To automate your work, you can specify command-line options to process a single statement or a script file. (Other avenues for Impala automation via python are provided by Impyla or ODBC.)
Installing
$ pip install impala-shell
Online documentation
Quickstart
Non-interactive mode
Processing a single query, e.g., show tables:
$ impala-shell -i impalad-host.domain.com -d some_database -q 'show tables'
Processing a text file with a series of queries:
$ impala-shell -i impalad-host.domain.com -d some_database -f /path/to/queries.sql
Launching the interactive shell
To connect to an impalad host at the default service port (21000):
$ impala-shell -i impalad-host.domain.com
Starting Impala Shell without Kerberos authentication
Connected to impalad-host.domain.com:21000
Server version: impalad version 2.11.0-SNAPSHOT RELEASE (build d4596f9ca3ea32a8008cdc809a7ac9a3dea47962)

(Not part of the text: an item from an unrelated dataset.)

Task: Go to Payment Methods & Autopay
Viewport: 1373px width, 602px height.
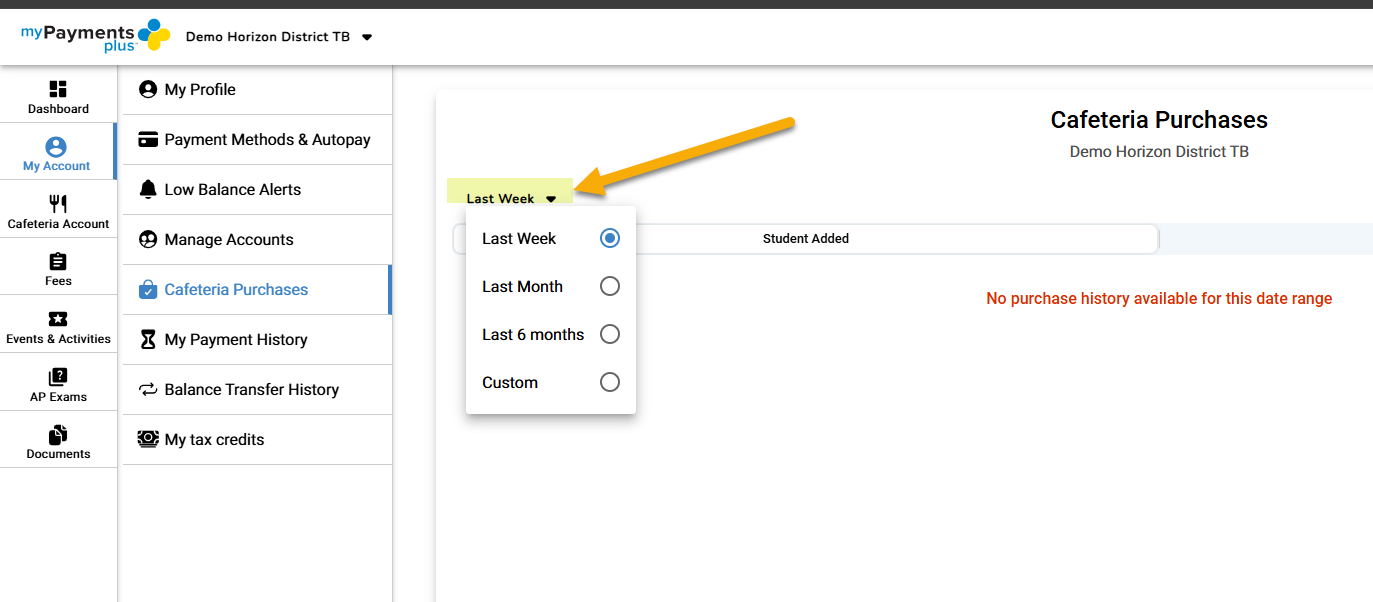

***********************************************************************************
Welcome to the Impala shell.
(Impala Shell v3.0.0-SNAPSHOT (73e90d2) built on Thu Mar 8 00:59:00 PST 2018)
The '-B' command line flag turns off pretty-printing for query results. Use this
flag to remove formatting from results you want to save for later, or to benchmark
Impala.
***********************************************************************************
[impalad-host.domain.com:21000] >
Launching the interactive shell (secure mode)
To connect to a secure host using kerberos and SSL:
$ impala-shell -k --ssl -i impalad-secure-host.domain.com
Disconnecting
To exit the shell when running interactively, press Ctrl-D at the shell prompt.